What the task requires -> Copy all of the records below verbatim.

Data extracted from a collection

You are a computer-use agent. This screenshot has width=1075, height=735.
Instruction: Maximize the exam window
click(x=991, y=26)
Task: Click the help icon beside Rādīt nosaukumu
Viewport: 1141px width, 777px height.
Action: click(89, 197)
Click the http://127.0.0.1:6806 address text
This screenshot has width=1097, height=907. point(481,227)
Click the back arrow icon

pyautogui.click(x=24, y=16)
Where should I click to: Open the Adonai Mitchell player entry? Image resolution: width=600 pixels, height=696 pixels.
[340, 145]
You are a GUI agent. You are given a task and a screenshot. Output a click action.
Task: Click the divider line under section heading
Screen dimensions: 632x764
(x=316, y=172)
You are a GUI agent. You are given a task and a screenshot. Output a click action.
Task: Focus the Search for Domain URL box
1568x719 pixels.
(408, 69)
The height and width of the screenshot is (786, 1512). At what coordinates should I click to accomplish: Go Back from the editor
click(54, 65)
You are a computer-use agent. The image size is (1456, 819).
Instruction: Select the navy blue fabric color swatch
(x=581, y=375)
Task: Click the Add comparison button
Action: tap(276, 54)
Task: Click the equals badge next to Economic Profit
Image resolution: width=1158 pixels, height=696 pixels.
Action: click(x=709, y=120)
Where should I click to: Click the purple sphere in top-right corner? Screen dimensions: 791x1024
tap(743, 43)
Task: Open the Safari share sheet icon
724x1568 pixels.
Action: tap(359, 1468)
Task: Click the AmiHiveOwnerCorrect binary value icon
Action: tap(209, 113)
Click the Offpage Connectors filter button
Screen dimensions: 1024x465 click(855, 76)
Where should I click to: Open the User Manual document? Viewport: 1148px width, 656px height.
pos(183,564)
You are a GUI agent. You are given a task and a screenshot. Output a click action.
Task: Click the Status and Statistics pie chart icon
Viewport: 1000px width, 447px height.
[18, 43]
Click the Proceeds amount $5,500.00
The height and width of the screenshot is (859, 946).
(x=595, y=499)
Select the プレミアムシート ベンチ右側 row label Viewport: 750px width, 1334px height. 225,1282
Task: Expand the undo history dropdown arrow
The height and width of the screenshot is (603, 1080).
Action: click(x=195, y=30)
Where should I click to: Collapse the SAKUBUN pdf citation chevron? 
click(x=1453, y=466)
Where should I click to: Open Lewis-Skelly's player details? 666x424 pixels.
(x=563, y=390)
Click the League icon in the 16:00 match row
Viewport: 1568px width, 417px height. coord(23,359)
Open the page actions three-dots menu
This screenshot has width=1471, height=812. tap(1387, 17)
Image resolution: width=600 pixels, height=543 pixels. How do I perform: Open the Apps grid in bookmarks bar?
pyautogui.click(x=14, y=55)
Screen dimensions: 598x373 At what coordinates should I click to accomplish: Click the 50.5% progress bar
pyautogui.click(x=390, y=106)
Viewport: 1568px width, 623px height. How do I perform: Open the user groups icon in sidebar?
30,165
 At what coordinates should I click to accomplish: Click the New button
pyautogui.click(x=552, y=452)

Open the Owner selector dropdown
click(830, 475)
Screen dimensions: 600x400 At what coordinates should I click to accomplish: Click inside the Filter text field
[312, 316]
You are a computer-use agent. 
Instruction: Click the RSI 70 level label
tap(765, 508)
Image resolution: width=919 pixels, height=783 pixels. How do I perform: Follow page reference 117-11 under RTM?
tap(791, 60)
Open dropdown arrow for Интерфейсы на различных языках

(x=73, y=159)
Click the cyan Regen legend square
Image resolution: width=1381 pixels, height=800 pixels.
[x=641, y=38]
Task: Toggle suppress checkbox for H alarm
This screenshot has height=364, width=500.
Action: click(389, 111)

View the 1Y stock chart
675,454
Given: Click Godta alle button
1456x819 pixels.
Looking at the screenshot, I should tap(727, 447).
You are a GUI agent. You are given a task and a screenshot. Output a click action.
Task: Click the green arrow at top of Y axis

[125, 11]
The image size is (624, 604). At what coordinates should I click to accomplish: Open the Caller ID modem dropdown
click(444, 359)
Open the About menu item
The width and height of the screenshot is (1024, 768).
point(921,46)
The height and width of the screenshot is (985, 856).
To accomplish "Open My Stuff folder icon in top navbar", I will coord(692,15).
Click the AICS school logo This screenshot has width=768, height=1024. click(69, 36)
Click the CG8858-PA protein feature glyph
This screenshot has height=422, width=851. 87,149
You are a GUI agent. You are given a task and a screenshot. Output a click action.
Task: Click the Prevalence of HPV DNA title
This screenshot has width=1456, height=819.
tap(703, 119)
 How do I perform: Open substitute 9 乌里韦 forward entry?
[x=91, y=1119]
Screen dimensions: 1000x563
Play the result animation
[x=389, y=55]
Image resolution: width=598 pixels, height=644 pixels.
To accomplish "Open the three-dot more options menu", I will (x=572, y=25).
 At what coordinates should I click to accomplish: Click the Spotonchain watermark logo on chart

Solution ->
You are a computer-use agent. This screenshot has width=1075, height=735.
Instruction: Maximize the exam window
click(x=991, y=26)
Task: Click the help icon beside Rādīt nosaukumu
Viewport: 1141px width, 777px height.
Action: click(89, 197)
Click the http://127.0.0.1:6806 address text
This screenshot has width=1097, height=907. point(481,227)
Click the back arrow icon

pyautogui.click(x=24, y=16)
Where should I click to: Open the Adonai Mitchell player entry? Image resolution: width=600 pixels, height=696 pixels.
[340, 145]
You are a GUI agent. You are given a task and a screenshot. Output a click action.
Task: Click the divider line under section heading
Screen dimensions: 632x764
(x=316, y=172)
You are a GUI agent. You are given a task and a screenshot. Output a click action.
Task: Focus the Search for Domain URL box
1568x719 pixels.
(408, 69)
The height and width of the screenshot is (786, 1512). At what coordinates should I click to accomplish: Go Back from the editor
click(54, 65)
You are a computer-use agent. The image size is (1456, 819).
Instruction: Select the navy blue fabric color swatch
(x=581, y=375)
Task: Click the Add comparison button
Action: tap(276, 54)
Task: Click the equals badge next to Economic Profit
Image resolution: width=1158 pixels, height=696 pixels.
Action: click(x=709, y=120)
Where should I click to: Click the purple sphere in top-right corner? Screen dimensions: 791x1024
tap(743, 43)
Task: Open the Safari share sheet icon
724x1568 pixels.
Action: tap(359, 1468)
Task: Click the AmiHiveOwnerCorrect binary value icon
Action: tap(209, 113)
Click the Offpage Connectors filter button
Screen dimensions: 1024x465 click(855, 76)
Where should I click to: Open the User Manual document? Viewport: 1148px width, 656px height.
pos(183,564)
You are a GUI agent. You are given a task and a screenshot. Output a click action.
Task: Click the Status and Statistics pie chart icon
Viewport: 1000px width, 447px height.
[18, 43]
Click the Proceeds amount $5,500.00
The height and width of the screenshot is (859, 946).
(x=595, y=499)
Select the プレミアムシート ベンチ右側 row label Viewport: 750px width, 1334px height. 225,1282
Task: Expand the undo history dropdown arrow
The height and width of the screenshot is (603, 1080).
Action: click(x=195, y=30)
Where should I click to: Collapse the SAKUBUN pdf citation chevron? 
click(x=1453, y=466)
Where should I click to: Open Lewis-Skelly's player details? 666x424 pixels.
(x=563, y=390)
Click the League icon in the 16:00 match row
Viewport: 1568px width, 417px height. coord(23,359)
Open the page actions three-dots menu
This screenshot has width=1471, height=812. tap(1387, 17)
Image resolution: width=600 pixels, height=543 pixels. How do I perform: Open the Apps grid in bookmarks bar?
pyautogui.click(x=14, y=55)
Screen dimensions: 598x373 At what coordinates should I click to accomplish: Click the 50.5% progress bar
pyautogui.click(x=390, y=106)
Viewport: 1568px width, 623px height. How do I perform: Open the user groups icon in sidebar?
30,165
 At what coordinates should I click to accomplish: Click the New button
pyautogui.click(x=552, y=452)

Open the Owner selector dropdown
click(830, 475)
Screen dimensions: 600x400 At what coordinates should I click to accomplish: Click inside the Filter text field
[312, 316]
You are a computer-use agent. 
Instruction: Click the RSI 70 level label
tap(765, 508)
Image resolution: width=919 pixels, height=783 pixels. How do I perform: Follow page reference 117-11 under RTM?
tap(791, 60)
Open dropdown arrow for Интерфейсы на различных языках

(x=73, y=159)
Click the cyan Regen legend square
Image resolution: width=1381 pixels, height=800 pixels.
[x=641, y=38]
Task: Toggle suppress checkbox for H alarm
This screenshot has height=364, width=500.
Action: click(389, 111)

View the 1Y stock chart
675,454
Given: Click Godta alle button
1456x819 pixels.
Looking at the screenshot, I should tap(727, 447).
You are a GUI agent. You are given a task and a screenshot. Output a click action.
Task: Click the green arrow at top of Y axis

[125, 11]
The image size is (624, 604). At what coordinates should I click to accomplish: Open the Caller ID modem dropdown
click(444, 359)
Open the About menu item
The width and height of the screenshot is (1024, 768).
point(921,46)
The height and width of the screenshot is (985, 856).
To accomplish "Open My Stuff folder icon in top navbar", I will coord(692,15).
Click the AICS school logo This screenshot has width=768, height=1024. click(69, 36)
Click the CG8858-PA protein feature glyph
This screenshot has height=422, width=851. 87,149
You are a GUI agent. You are given a task and a screenshot. Output a click action.
Task: Click the Prevalence of HPV DNA title
This screenshot has width=1456, height=819.
tap(703, 119)
 How do I perform: Open substitute 9 乌里韦 forward entry?
[x=91, y=1119]
Screen dimensions: 1000x563
Play the result animation
[x=389, y=55]
Image resolution: width=598 pixels, height=644 pixels.
To accomplish "Open the three-dot more options menu", I will (x=572, y=25).
 At what coordinates should I click to accomplish: Click the Spotonchain watermark logo on chart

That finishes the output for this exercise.